The whole world turned fish-cool and silent. When she surfaced and began to swim laps, all she heard was water. So much liquid was an extreme relief; soon she began to shiver, not with cold but with pure pleasure. She felt as though she'd been wandering in the desert for a thousand years, and was thirsty enough to drink an entire ocean. She didn't go back into the house until long past midnight, and by then it was quiet. She left circles of chlorinated water on the tile floors and on the stairs. The dress had shrunk so badly it no longer reached past her thighs. It was so tight she had to cut it off with a pair of manicure scissors she found in the medicine cabinet.
In the morning, when Margot came down to fix coffee, Gretel was already out by the pool.
“How did it go?” Gretel called when she heard the commotion in the kitchen. She was wearing the pink bikini she never thought she'd have a need for.
“Great,” Margot called back.
Margot had already decided that if the baby was a girl she'd name her Francesca. If a boy, he'd be Frankie. And if it was neither, why, then she'd go and buy herself another diamond ring—three carats and flawless.
Margot took the orange juice from the fridge, poured two glassfuls, then carried them out to the patio. “Hey,” she said when she spied Gretel without the horrible black dress. She stopped in her tracks. “What happened to you?”
“Don't get all excited.” Margot could read too much into anything. “I just went for a swim.”
Margot placed the glasses of juice on the little metal table. “If I added a little champagne to the OJ, we'd have ourselves mimosas.”
Gretel slipped on her sunglasses while she waited for Margot to collect the bottle of champagne Mike had opened last night. The hour was so early even the birds were still in the process of waking.
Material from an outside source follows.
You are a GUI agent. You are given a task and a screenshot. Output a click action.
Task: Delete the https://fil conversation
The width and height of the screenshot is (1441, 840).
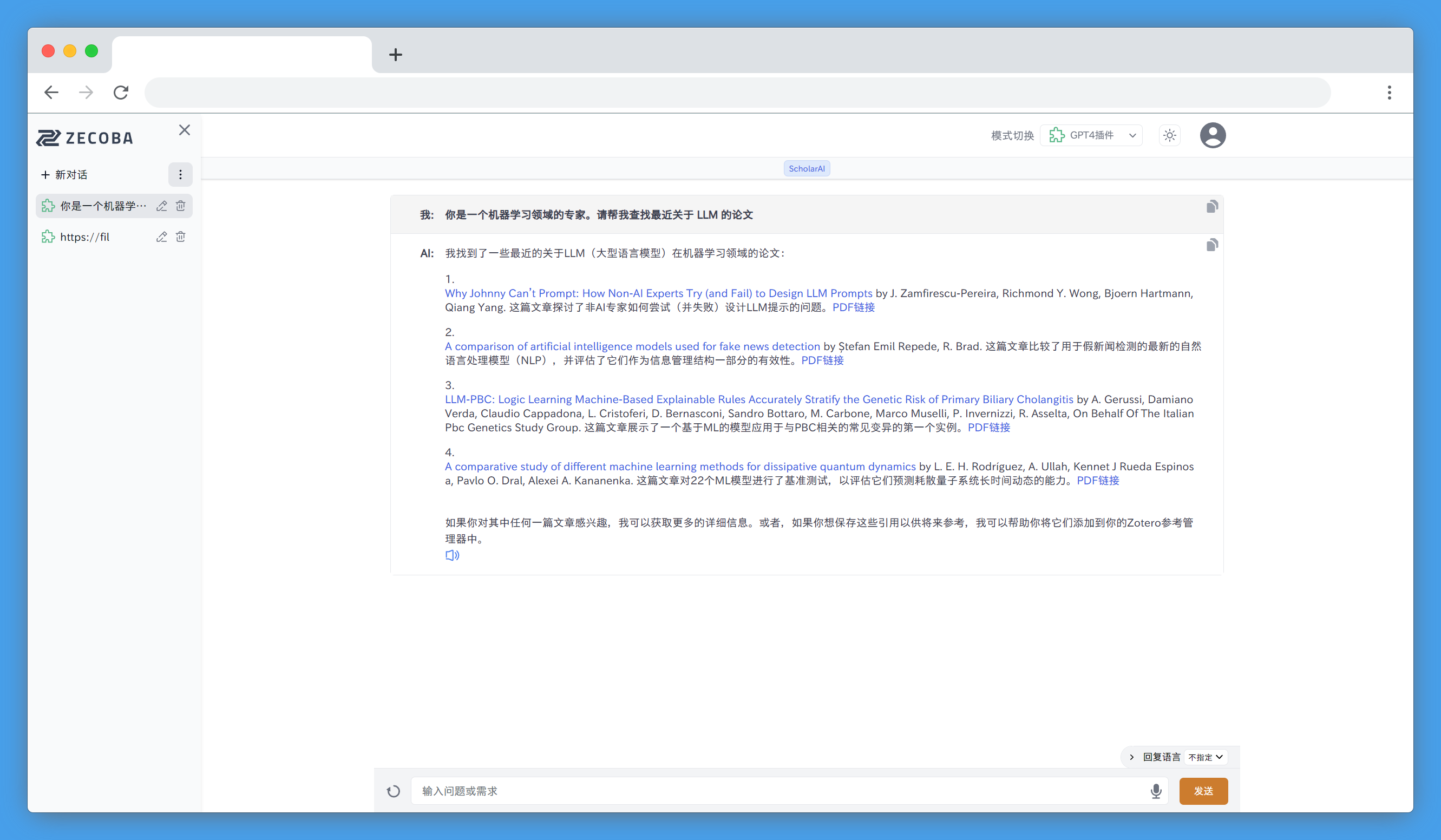point(181,237)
All the same, it was clearly going to be an incredible day; you could tell that from the way the sun was rising.
“It's flat but it's good,” Margot said when she returned to fix their mimosas. “Just like me.”
“Promise you won't ever tell me I have everything.” In spite of herself, Gretel noticed the sky was breaking open above them into delirious shades of blue. “Swear that you won't.”
“All right,” Margot agreed. “I won't tell you.”
Local Girls
Gretel stands by the gate, her fingers wrapped around the metal fence post. There are the roses, which she planted herself. Once, they were nothing more than seedlings packaged in brown paper and string, but with time they've become a gorgeous torrent of blooms, tumbling over the fence. Where the cherry tree had been, there is now a bed of English ivy, the growth so dense and thick anyone would guess it had been there forever. The sky is terrifically blue and clear; it's the only thing which has remained constant. Those clouds have always turned to castles when you squint your eyes, but once you blink, they're gone. Blink again, and you'll come to believe you never even saw them in the first place. It was all your imagination, that's what you'll start to think; it was all in your mind.